▶ _Action item_: Note each line of the listing that contains the string "link", and copy it.

▶ _Excerpted records_:
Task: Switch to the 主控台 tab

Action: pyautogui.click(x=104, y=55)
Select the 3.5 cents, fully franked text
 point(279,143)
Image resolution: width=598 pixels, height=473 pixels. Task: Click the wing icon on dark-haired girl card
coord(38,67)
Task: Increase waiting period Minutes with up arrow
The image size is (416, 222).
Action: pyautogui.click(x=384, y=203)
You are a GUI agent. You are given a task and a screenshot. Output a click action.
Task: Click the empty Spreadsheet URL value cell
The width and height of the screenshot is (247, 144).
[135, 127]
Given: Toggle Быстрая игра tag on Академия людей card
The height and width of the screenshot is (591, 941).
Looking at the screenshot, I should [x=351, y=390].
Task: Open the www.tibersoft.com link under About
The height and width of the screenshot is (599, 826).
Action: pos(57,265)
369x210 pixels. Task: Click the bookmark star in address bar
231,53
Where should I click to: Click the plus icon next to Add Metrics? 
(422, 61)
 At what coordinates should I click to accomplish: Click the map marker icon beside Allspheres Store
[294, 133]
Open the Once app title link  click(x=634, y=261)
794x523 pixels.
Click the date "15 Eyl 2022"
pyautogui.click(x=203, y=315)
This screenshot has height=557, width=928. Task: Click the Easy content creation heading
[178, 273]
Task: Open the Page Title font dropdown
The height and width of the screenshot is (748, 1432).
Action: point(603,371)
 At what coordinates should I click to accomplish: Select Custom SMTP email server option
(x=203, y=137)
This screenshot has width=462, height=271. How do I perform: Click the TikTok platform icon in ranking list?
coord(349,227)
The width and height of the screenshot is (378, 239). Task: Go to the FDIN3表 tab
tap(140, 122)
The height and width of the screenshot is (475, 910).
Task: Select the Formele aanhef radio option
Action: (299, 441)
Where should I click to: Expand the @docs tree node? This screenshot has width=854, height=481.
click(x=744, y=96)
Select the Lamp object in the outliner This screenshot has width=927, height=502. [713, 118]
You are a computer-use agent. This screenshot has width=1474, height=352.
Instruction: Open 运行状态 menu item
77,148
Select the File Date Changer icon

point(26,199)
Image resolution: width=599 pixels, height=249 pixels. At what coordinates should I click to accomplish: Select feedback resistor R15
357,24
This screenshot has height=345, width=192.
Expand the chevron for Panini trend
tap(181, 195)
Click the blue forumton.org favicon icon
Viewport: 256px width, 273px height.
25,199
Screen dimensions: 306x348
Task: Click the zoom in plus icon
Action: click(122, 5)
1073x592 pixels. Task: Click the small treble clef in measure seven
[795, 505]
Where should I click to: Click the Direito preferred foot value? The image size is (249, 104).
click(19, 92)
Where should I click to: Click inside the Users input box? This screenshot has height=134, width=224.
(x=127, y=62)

▶ _Solution to this exercise_:
Task: Open the www.tibersoft.com link under About
Open the Once app title link  click(x=634, y=261)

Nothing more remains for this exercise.